Schlieren

Neue Polizeiverordnung regelt Videoüberwachung

Ebenfalls neu wird festgehalten, dass die Polizei den öffentlichen Raum mit «geeigneten technischen Geräten» überwachen darf, um die Ordnung und die Sicherheit zu wahren.

Videoüberwachung (Symbolbild)

Ebenfalls neu wird festgehalten, dass die Polizei den öffentlichen Raum mit «geeigneten technischen Geräten» überwachen darf, um die Ordnung und die Sicherheit zu wahren.

Die geltende Schlieremer Polizeiverordnung aus dem Jahr 1981 entspricht heute dem übergeordneten Recht nicht mehr. Der Stadtrat strebt deshalb eine Totalrevision an und präsentiert dem Gemeindeparlament eine neue Verordnung.

Die Verordnung soll mit den zwischenzeitlich veränderten gesetzlichen Vorgaben von Bund und Kanton wieder harmonieren. Zudem wurden zahlreiche Passagen aus der bisherigen Polizeiverordnung gestrichen, die Doppelspurigkeiten mit anderen gesetzlichen Bestimmungen aufwiesen.

Ziel sei ein gut anwendbarer und verständlicher Erlass, der «so viel wie nötig, aber so wenig wie möglich regelt», schreibt der Stadtrat in seinem Antrag ans Parlament. «In der neuen Polizeiverordnung sollen ausschliesslich jene Tatbestände geregelt werden, bei welchen der Stadt Schlieren ein Handlungsspielraum zukommt», so der Stadtrat.

Im Gegenzug zu dieser Entschlackung wurden auch ein paar neue Bestimmungen aufgenommen: So wird es der Einwohnerkontrolle ermöglicht, Personen in Schlieren anzumelden, die nicht nachweisen können, dass sie bloss Wochenaufenthalter in der Stadt sind. Ebenfalls neu wird festgehalten, dass die Polizei den öffentlichen Raum mit «geeigneten technischen Geräten» überwachen darf, um die Ordnung und die Sicherheit zu wahren. Die Videoüberwachung an den einzelnen Standorten muss jeweils vom Stadtrat bewilligt werden. Zudem müssen Hinweistafeln auf den Einsatz der Kameras hinweisen.
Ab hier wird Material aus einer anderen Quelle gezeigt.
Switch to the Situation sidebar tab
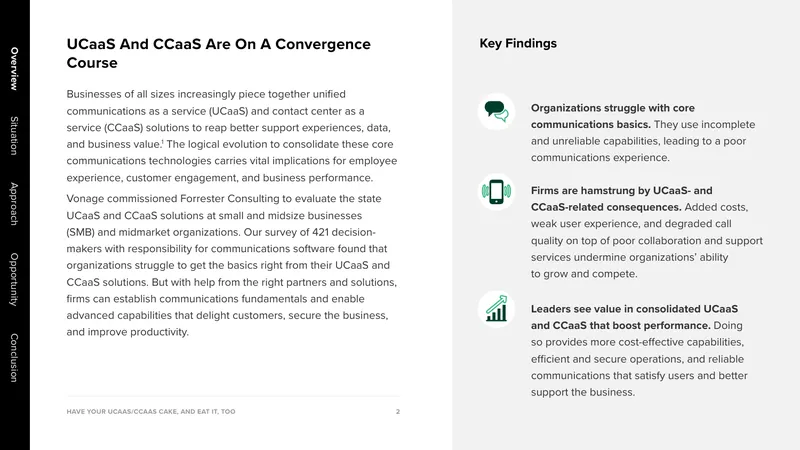Screen dimensions: 800x450 click(14, 136)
Gemeinden arbeiten zusammen

Erarbeitet wurde die neue Polizeiverordnung von einer gemeinsamen Arbeitsgruppe der Städte Schlieren, Dietikon und der Gemeinde Urdorf. Dies, weil die Stadtpolizei Schlieren die gemeindepolizeilichen Aufgaben von Urdorf übernommen hat und zudem im Dreischichtbetrieb mit der Stadtpolizei Dietikon zusammenarbeitet. Da auch die Exekutiven von Dietikon und Urdorf eine Revision ihrer Polizeiverordnungen anstreben, wollten sie die drei Projekte inhaltlich und zeitlich koordinieren. Laut Bericht des Schlieremer Stadtrates resultierte für jede der drei Gemeinden eine eigene Polizeiverordnung. Die drei Erlasse würden aber im Wesentlichen übereinstimmen und sollten nach Möglichkeit gleichzeitig in Kraft gesetzt werden.

Viele neue Gesetze

Die Totalrevision der Polizeiverordnung sei «zwingend», appelliert der Stadtrat an das Schlieremer Gemeindeparlament. Die bestehende Verordnung sei seit ihrer Inkraftsetzung im Jahr 1981 nie angepasst worden.

Wegen neuer Gesetze auf Bundes- und Kantonsebene – darunter das Hundegesetz oder die eidgenössische Strafprozessordnung – enthalte sie «verschiedene anderslautende Normen, welche nicht mehr oder nur noch teilweise angewendet werden können». Dies erschwere die Arbeit der Polizei, der Verwaltung und der Behörden stark.